**Your instructions**
Work out how many lines in the entries contain the string "icon", and give nothing but that number.

====== Information provided

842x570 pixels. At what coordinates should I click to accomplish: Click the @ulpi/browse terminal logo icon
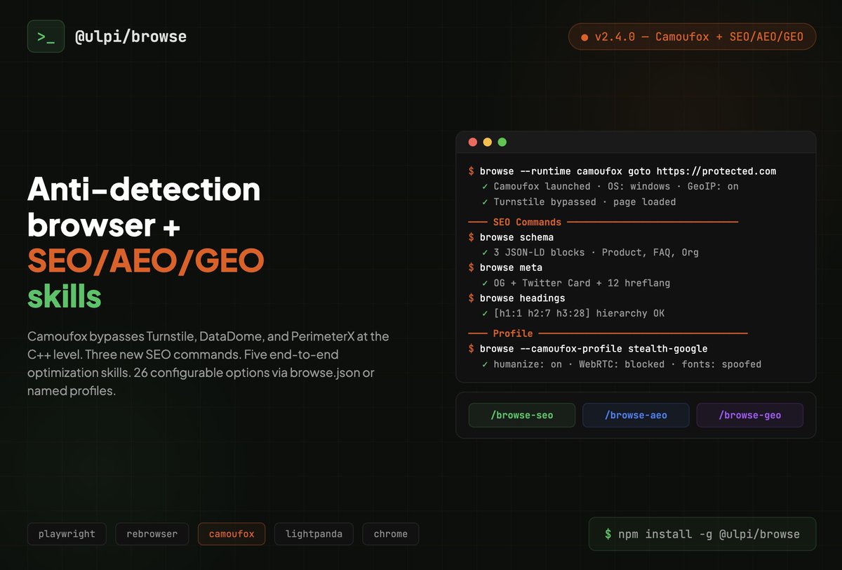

============
====== Information provided

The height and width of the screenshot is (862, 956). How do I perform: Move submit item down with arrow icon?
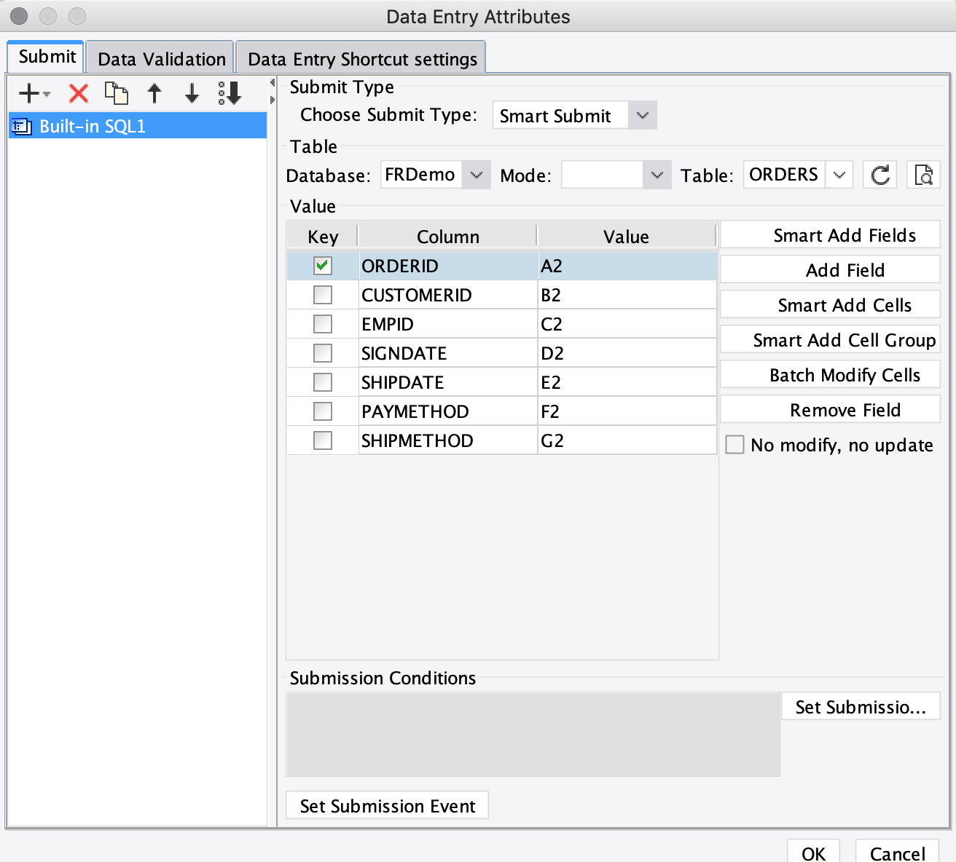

============
====== Information provided

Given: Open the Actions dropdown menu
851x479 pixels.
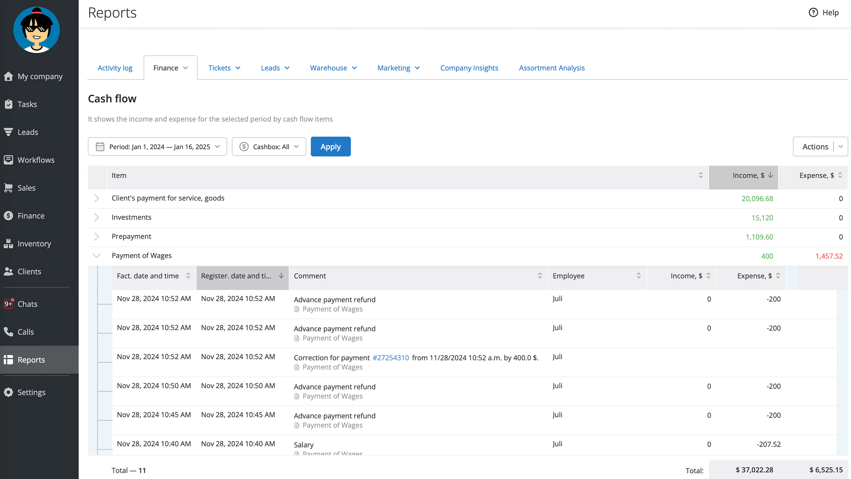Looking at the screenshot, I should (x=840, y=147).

============

**Reply**
2